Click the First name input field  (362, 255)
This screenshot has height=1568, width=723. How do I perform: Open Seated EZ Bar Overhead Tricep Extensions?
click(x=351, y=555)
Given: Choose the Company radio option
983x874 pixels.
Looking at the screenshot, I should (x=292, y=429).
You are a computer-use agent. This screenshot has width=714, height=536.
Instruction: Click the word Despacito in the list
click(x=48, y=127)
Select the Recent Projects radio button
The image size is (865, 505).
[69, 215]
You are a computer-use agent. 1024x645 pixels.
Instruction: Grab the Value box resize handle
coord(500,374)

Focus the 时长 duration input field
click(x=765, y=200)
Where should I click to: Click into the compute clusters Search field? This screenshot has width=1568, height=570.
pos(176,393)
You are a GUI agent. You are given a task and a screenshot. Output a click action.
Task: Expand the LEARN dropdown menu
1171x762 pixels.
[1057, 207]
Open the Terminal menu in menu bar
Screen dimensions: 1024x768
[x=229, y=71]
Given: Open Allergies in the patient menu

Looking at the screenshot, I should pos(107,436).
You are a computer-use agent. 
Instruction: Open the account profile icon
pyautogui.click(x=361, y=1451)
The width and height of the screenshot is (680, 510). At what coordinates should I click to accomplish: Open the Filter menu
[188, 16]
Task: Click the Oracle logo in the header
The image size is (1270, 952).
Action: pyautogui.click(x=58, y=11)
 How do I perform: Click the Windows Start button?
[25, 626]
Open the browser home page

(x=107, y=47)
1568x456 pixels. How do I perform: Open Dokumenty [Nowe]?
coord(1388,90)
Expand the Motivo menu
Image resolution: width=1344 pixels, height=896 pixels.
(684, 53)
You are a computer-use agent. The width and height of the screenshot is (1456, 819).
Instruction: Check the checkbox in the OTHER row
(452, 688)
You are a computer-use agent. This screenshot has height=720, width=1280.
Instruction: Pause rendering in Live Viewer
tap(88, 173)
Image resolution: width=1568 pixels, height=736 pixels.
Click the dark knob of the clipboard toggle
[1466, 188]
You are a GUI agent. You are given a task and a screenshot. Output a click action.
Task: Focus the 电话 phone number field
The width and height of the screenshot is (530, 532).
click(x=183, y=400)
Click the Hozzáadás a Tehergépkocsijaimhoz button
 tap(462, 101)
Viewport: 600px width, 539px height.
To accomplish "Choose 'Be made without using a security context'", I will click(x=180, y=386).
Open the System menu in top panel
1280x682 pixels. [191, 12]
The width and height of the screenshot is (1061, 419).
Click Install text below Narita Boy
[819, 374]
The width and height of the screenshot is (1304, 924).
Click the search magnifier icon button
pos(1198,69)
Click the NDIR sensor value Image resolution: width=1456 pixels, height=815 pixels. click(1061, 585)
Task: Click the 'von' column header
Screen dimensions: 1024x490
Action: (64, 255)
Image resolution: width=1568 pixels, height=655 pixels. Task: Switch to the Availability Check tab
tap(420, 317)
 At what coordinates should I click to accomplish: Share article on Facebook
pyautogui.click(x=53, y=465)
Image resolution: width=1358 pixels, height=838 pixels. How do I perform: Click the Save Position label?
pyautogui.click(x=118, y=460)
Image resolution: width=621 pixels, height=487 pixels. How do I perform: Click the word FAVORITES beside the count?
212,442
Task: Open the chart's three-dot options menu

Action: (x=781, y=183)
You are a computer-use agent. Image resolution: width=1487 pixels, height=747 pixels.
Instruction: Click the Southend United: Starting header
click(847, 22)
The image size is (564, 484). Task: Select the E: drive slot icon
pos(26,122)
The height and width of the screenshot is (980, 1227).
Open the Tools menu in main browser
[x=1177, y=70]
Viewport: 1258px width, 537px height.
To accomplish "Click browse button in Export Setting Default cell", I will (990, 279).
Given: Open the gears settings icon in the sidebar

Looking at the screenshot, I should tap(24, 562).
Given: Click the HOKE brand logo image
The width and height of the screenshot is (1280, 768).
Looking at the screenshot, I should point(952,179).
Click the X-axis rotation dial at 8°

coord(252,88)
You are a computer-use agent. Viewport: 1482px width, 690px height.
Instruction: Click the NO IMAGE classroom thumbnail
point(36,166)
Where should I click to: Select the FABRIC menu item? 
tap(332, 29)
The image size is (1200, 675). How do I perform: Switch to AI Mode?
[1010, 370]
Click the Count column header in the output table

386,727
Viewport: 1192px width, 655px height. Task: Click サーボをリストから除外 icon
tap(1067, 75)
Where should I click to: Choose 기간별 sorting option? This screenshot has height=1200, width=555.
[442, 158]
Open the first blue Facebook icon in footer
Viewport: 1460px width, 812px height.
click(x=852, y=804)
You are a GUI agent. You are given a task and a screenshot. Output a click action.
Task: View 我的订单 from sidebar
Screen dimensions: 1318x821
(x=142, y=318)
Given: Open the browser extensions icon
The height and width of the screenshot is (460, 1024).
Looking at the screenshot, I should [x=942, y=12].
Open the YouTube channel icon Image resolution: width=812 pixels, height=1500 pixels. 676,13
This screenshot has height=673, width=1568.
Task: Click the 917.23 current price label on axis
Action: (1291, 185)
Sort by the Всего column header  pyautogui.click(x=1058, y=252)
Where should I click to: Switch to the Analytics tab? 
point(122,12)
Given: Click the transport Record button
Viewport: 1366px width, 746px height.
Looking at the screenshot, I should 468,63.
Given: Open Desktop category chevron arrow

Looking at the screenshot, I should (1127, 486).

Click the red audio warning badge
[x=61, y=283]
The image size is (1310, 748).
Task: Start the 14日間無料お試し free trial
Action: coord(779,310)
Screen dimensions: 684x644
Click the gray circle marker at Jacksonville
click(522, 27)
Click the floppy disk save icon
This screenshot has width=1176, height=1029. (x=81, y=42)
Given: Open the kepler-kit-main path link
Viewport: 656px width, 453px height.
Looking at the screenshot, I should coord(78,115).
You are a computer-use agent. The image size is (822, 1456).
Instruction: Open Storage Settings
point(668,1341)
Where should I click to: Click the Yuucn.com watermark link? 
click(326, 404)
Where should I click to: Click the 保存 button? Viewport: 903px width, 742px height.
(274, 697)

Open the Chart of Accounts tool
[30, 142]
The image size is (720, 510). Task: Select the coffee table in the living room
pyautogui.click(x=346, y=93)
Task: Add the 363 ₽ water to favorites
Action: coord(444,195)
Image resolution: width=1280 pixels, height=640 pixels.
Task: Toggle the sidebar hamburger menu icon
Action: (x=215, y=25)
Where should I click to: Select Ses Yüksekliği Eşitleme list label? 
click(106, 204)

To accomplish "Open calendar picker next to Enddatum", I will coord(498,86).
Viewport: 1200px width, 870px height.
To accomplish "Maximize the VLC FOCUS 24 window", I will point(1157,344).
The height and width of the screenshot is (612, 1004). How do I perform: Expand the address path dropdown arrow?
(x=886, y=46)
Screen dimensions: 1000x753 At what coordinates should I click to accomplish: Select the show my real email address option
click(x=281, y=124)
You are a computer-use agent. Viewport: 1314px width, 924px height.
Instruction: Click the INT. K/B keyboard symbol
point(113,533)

▸ **Work to complete**: Copy the records above exactly.

▸ **Your response**:
Click the First name input field  (362, 255)
This screenshot has height=1568, width=723. How do I perform: Open Seated EZ Bar Overhead Tricep Extensions?
click(x=351, y=555)
Given: Choose the Company radio option
983x874 pixels.
Looking at the screenshot, I should (x=292, y=429).
You are a computer-use agent. This screenshot has width=714, height=536.
Instruction: Click the word Despacito in the list
click(x=48, y=127)
Select the Recent Projects radio button
The image size is (865, 505).
[69, 215]
You are a computer-use agent. 1024x645 pixels.
Instruction: Grab the Value box resize handle
coord(500,374)

Focus the 时长 duration input field
click(x=765, y=200)
Where should I click to: Click into the compute clusters Search field? This screenshot has width=1568, height=570.
pos(176,393)
You are a GUI agent. You are given a task and a screenshot. Output a click action.
Task: Expand the LEARN dropdown menu
1171x762 pixels.
[1057, 207]
Open the Terminal menu in menu bar
Screen dimensions: 1024x768
[x=229, y=71]
Given: Open Allergies in the patient menu

Looking at the screenshot, I should pos(107,436).
You are a computer-use agent. 
Instruction: Open the account profile icon
pyautogui.click(x=361, y=1451)
The width and height of the screenshot is (680, 510). At what coordinates should I click to accomplish: Open the Filter menu
[188, 16]
Task: Click the Oracle logo in the header
The image size is (1270, 952).
Action: pyautogui.click(x=58, y=11)
 How do I perform: Click the Windows Start button?
[25, 626]
Open the browser home page

(x=107, y=47)
1568x456 pixels. How do I perform: Open Dokumenty [Nowe]?
coord(1388,90)
Expand the Motivo menu
Image resolution: width=1344 pixels, height=896 pixels.
(684, 53)
You are a computer-use agent. The width and height of the screenshot is (1456, 819).
Instruction: Check the checkbox in the OTHER row
(452, 688)
You are a computer-use agent. This screenshot has height=720, width=1280.
Instruction: Pause rendering in Live Viewer
tap(88, 173)
Image resolution: width=1568 pixels, height=736 pixels.
Click the dark knob of the clipboard toggle
[1466, 188]
You are a GUI agent. You are given a task and a screenshot. Output a click action.
Task: Focus the 电话 phone number field
The width and height of the screenshot is (530, 532).
click(x=183, y=400)
Click the Hozzáadás a Tehergépkocsijaimhoz button
 tap(462, 101)
Viewport: 600px width, 539px height.
To accomplish "Choose 'Be made without using a security context'", I will click(x=180, y=386).
Open the System menu in top panel
1280x682 pixels. [191, 12]
The width and height of the screenshot is (1061, 419).
Click Install text below Narita Boy
[819, 374]
The width and height of the screenshot is (1304, 924).
Click the search magnifier icon button
pos(1198,69)
Click the NDIR sensor value Image resolution: width=1456 pixels, height=815 pixels. click(1061, 585)
Task: Click the 'von' column header
Screen dimensions: 1024x490
Action: (64, 255)
Image resolution: width=1568 pixels, height=655 pixels. Task: Switch to the Availability Check tab
tap(420, 317)
 At what coordinates should I click to accomplish: Share article on Facebook
pyautogui.click(x=53, y=465)
Image resolution: width=1358 pixels, height=838 pixels. How do I perform: Click the Save Position label?
pyautogui.click(x=118, y=460)
Image resolution: width=621 pixels, height=487 pixels. How do I perform: Click the word FAVORITES beside the count?
212,442
Task: Open the chart's three-dot options menu

Action: (x=781, y=183)
You are a computer-use agent. Image resolution: width=1487 pixels, height=747 pixels.
Instruction: Click the Southend United: Starting header
click(847, 22)
The image size is (564, 484). Task: Select the E: drive slot icon
pos(26,122)
The height and width of the screenshot is (980, 1227).
Open the Tools menu in main browser
[x=1177, y=70]
Viewport: 1258px width, 537px height.
To accomplish "Click browse button in Export Setting Default cell", I will (990, 279).
Given: Open the gears settings icon in the sidebar

Looking at the screenshot, I should tap(24, 562).
Given: Click the HOKE brand logo image
The width and height of the screenshot is (1280, 768).
Looking at the screenshot, I should point(952,179).
Click the X-axis rotation dial at 8°

coord(252,88)
You are a computer-use agent. Viewport: 1482px width, 690px height.
Instruction: Click the NO IMAGE classroom thumbnail
point(36,166)
Where should I click to: Select the FABRIC menu item? 
tap(332, 29)
The image size is (1200, 675). How do I perform: Switch to AI Mode?
[1010, 370]
Click the Count column header in the output table

386,727
Viewport: 1192px width, 655px height. Task: Click サーボをリストから除外 icon
tap(1067, 75)
Where should I click to: Choose 기간별 sorting option? This screenshot has height=1200, width=555.
[442, 158]
Open the first blue Facebook icon in footer
Viewport: 1460px width, 812px height.
click(x=852, y=804)
You are a GUI agent. You are given a task and a screenshot. Output a click action.
Task: View 我的订单 from sidebar
Screen dimensions: 1318x821
(x=142, y=318)
Given: Open the browser extensions icon
The height and width of the screenshot is (460, 1024).
Looking at the screenshot, I should [x=942, y=12].
Open the YouTube channel icon Image resolution: width=812 pixels, height=1500 pixels. 676,13
This screenshot has height=673, width=1568.
Task: Click the 917.23 current price label on axis
Action: (1291, 185)
Sort by the Всего column header  pyautogui.click(x=1058, y=252)
Where should I click to: Switch to the Analytics tab? 
point(122,12)
Given: Click the transport Record button
Viewport: 1366px width, 746px height.
Looking at the screenshot, I should 468,63.
Given: Open Desktop category chevron arrow

Looking at the screenshot, I should (1127, 486).

Click the red audio warning badge
[x=61, y=283]
The image size is (1310, 748).
Task: Start the 14日間無料お試し free trial
Action: coord(779,310)
Screen dimensions: 684x644
Click the gray circle marker at Jacksonville
click(522, 27)
Click the floppy disk save icon
This screenshot has width=1176, height=1029. (x=81, y=42)
Given: Open the kepler-kit-main path link
Viewport: 656px width, 453px height.
Looking at the screenshot, I should coord(78,115).
You are a computer-use agent. The image size is (822, 1456).
Instruction: Open Storage Settings
point(668,1341)
Where should I click to: Click the Yuucn.com watermark link? 
click(326, 404)
Where should I click to: Click the 保存 button? Viewport: 903px width, 742px height.
(274, 697)

Open the Chart of Accounts tool
[30, 142]
The image size is (720, 510). Task: Select the coffee table in the living room
pyautogui.click(x=346, y=93)
Task: Add the 363 ₽ water to favorites
Action: coord(444,195)
Image resolution: width=1280 pixels, height=640 pixels.
Task: Toggle the sidebar hamburger menu icon
Action: (x=215, y=25)
Where should I click to: Select Ses Yüksekliği Eşitleme list label? 
click(106, 204)

To accomplish "Open calendar picker next to Enddatum", I will coord(498,86).
Viewport: 1200px width, 870px height.
To accomplish "Maximize the VLC FOCUS 24 window", I will point(1157,344).
The height and width of the screenshot is (612, 1004). How do I perform: Expand the address path dropdown arrow?
(x=886, y=46)
Screen dimensions: 1000x753 At what coordinates should I click to accomplish: Select the show my real email address option
click(x=281, y=124)
You are a computer-use agent. Viewport: 1314px width, 924px height.
Instruction: Click the INT. K/B keyboard symbol
point(113,533)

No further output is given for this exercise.